Proprio per questo, nel flusso permanente che ha ed è la vita - dove ogni cosa mai si riposa - noi sentiamo il bisogno di creare permanenza, di costruire qualcosa che ci illudiamo non cambi, qualcosa che resti sempre, che non sia mutevole e cedevole come ogni cosa della vita dei viventi. 

Per bloccare dunque il flusso che ci spaventa, le nostre paure ci impongono di aver paura e di fermarci in tempo.   Bloccati dalla paura e dalle paure, ci sentiamo in fondo più sicuri. 

Eppure, come insegnano le diverse psico-analisi - e come insegnano anche le religioni tradizionali - ogni cambiamento è possibile solo se e in quanto siamo disposti ad attraversare le nostre paure.  Le nostre zone d'ombra, come vengono chiamano nella terminologia junghiana. 

Per affrontare le nostre paure occorre il coraggio: la virtù umana che Michel Serres ha definito quella oggi più importante. 

Il coraggio non può essere dato.  

Il coraggio è una qualità umana che sperimentiamo soltanto nella concretezza della nostra vita.  Nessuno, in assoluto, può dirsi un vile o un coraggioso.  Il fatto di esserlo - e di esserlo con se stessi - deriva fondamentalmente da ciò che decidiamo di essere di momento in momento, nel flusso delle nostre vite.

Il giudizio - e l'autogiudizio - ci paralizzano. Soprattutto perché siamo abituati a non dare un volto alle nostre paure, a non parlarne, e a far finta che non esistano. 

Le paure, invece, se vogliamo affrontarle, debbono per prima cosa essere riconosciute.  Accettate.  Non negate, non rimosse.
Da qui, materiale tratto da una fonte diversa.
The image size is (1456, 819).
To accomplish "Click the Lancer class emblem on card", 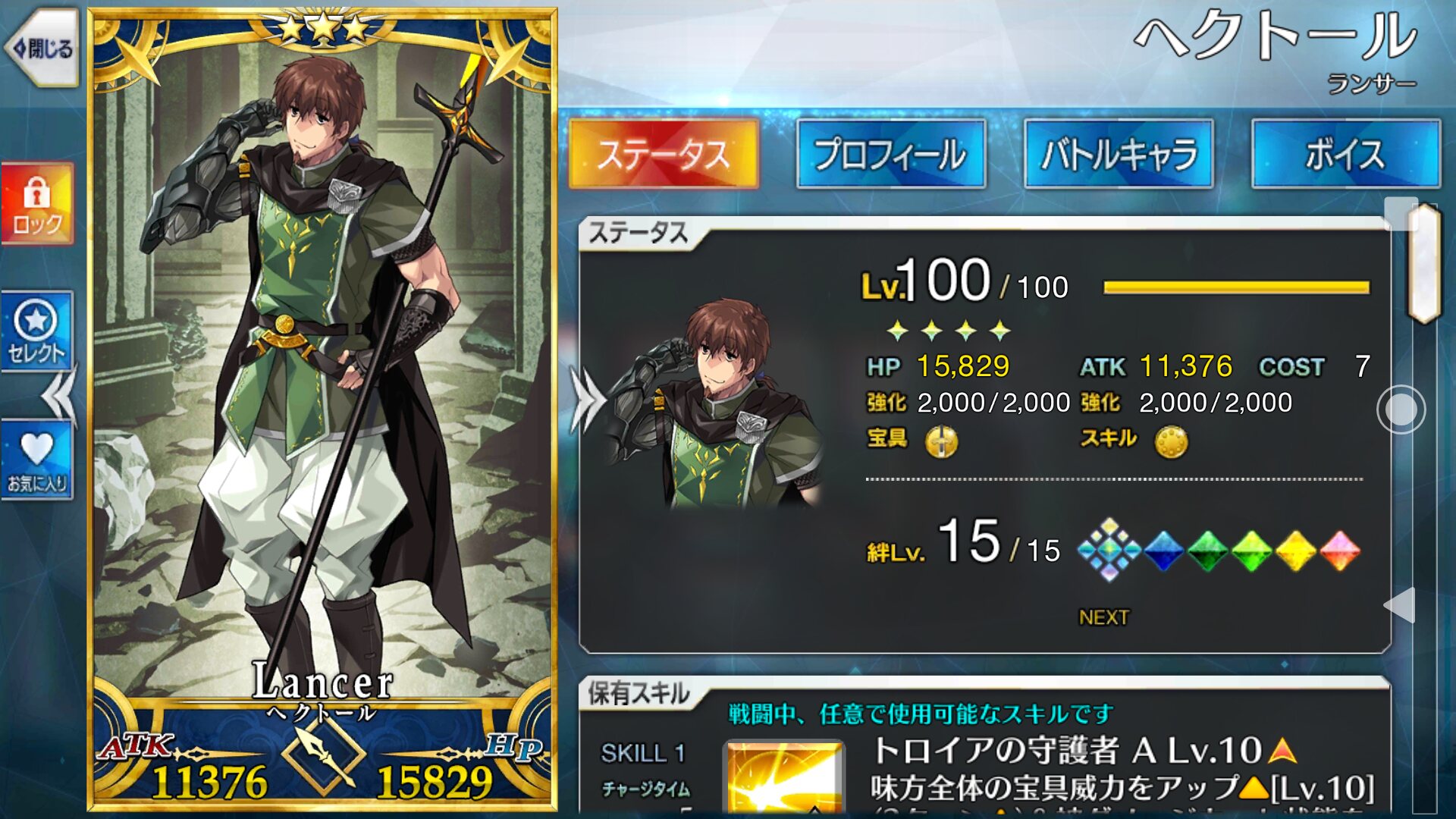I will [324, 755].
Siamo esseri animali dotati di istinto: la paura fa parte di noi.  Siamo esseri dotati di spirito - ciascuno ne è provvisto, ciascuno nasce diverso da un altro, la nostra individualità unica e irripetibile E' spirito - e di coscienza: la coscienza  e lo spirito ci aiutano a riconoscere e ad accettare le nostre paure. 
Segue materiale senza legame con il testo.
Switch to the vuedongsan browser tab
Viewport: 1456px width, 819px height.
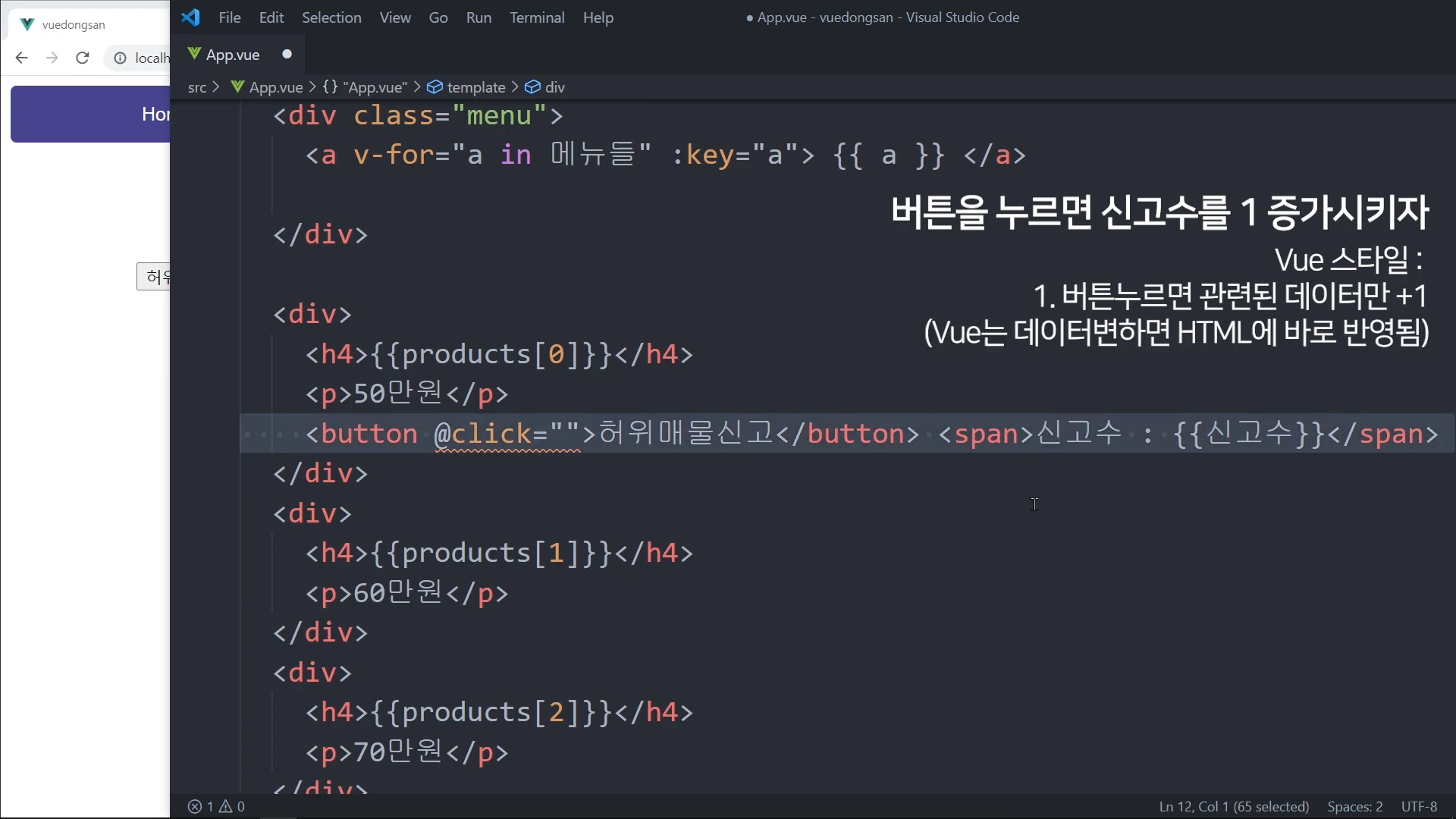[x=74, y=24]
A tenerle vicino, a non averne paura.

Solo così, la coscienza e la paura, non negandosi a vicenda, realizzeranno insieme il fine della vita, che è il cambiamento consapevole. L'essere consapevoli del cambiamento.  L'essere capaci di cambiare restando sempre consapevoli di sé.

Fabrizio Falconi


15/11/12

Le primarie, X-factor, e il giudizio-pappa.
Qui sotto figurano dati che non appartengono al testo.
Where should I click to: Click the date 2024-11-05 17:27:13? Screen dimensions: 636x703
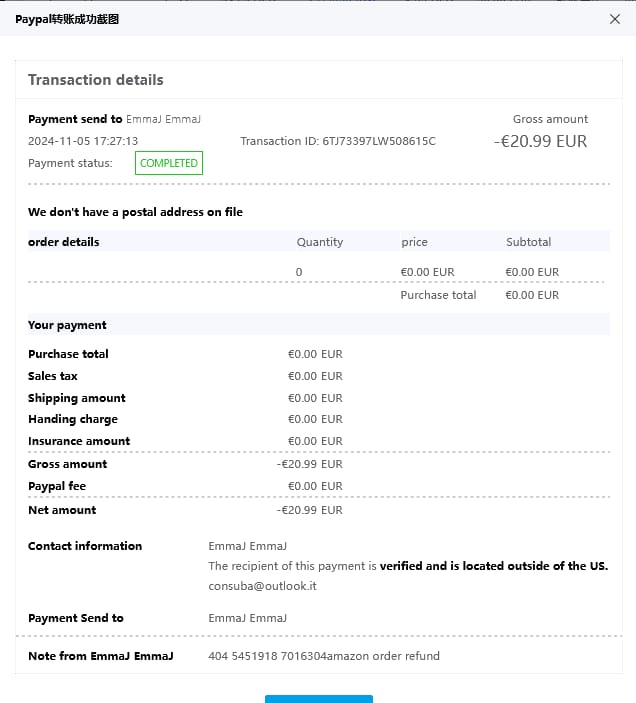click(x=83, y=141)
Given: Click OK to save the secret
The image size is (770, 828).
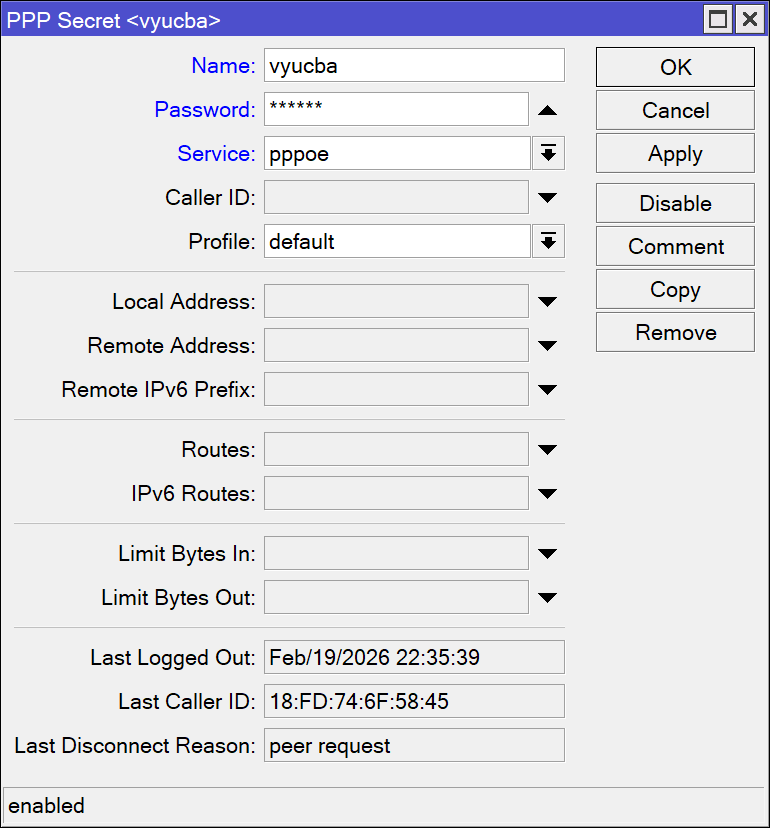Looking at the screenshot, I should click(675, 67).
Credo che la capacità di discernere, ovvero di esercitare un giudizio sia - al pari di molte e diverse attività umane - legata all'esercizio che di essa si fa.  

Esattamente come l'esercizio di un muscolo, la capacità di discernimento e di giudizio, se non viene esercitata, si atrofizza.  

Si diventa incapaci di esercitare un vero giudizio, perché non si ha (più) la forza di analisi, necessaria per elaborare un vero giudizio (non parliamo nemmeno di merito). 

Ci pensavo l'altra sera, assistendo al duello televisivo per le primarie del centrosinistra, in perfetto stile x-factor, con i 5 candidati tutti uguali, tutti perfetti e corretti, con il loro bel minutino a disposizione, il bravo presentatore con la busta in mano e gli urletti del pubblico alle varie battute, esattamente come durante una puntata del reality di Sky, mentre le ragazze esibiscono le ugole. 

Pensavo a questo constatando che anche io ero molto più attento a giudicare il tono della cravatta di Renzi (forse era meglio senza?), la pettinatura un po' in disordine della Puppato, l'orecchino di Vendola, la giacca stazzonata di Tabacci, le smorfiette di Bersani. 

X-factor, dicevamo. Uno ci pensa e dice: ma perché i giudizi sul talento di aspiranti  fuoriclasse del canto devono essere affidati a Morgan (chi mai ricorda nella vita una sola canzone cantata da Morgan?), a Simona Ventura (quale titolo avrà mai per giudicare cantanti e canzoni?), a Arisa (ma chi è?), a Elio (un ottimo guitto, che ha poco a che fare col canto)? 

Poi però, guardando da casa le primarie, ho detto: no, hanno ragione loro.  Il giudizio, oggi, è una pappa. Come un muscolo flaccido, è diventato pappa.  Per giudicare aspiranti cantanti vanno bene anche Arisa, Elio, Simona, Morgan: quattro buoni (a nulla) della porta accanto.  In fondo son come noi che guardiamo i cinque candidati sul palco delle primarie.  Il nostro giudizio dipenderà da poco. Anzi, da niente.  Al prossimo giro, si ricomincia.   E sul palco sarà qualcun altro a cantare.  Gli stessi, noi o loro, dal pubblico, a far finta di scegliere chi eliminare.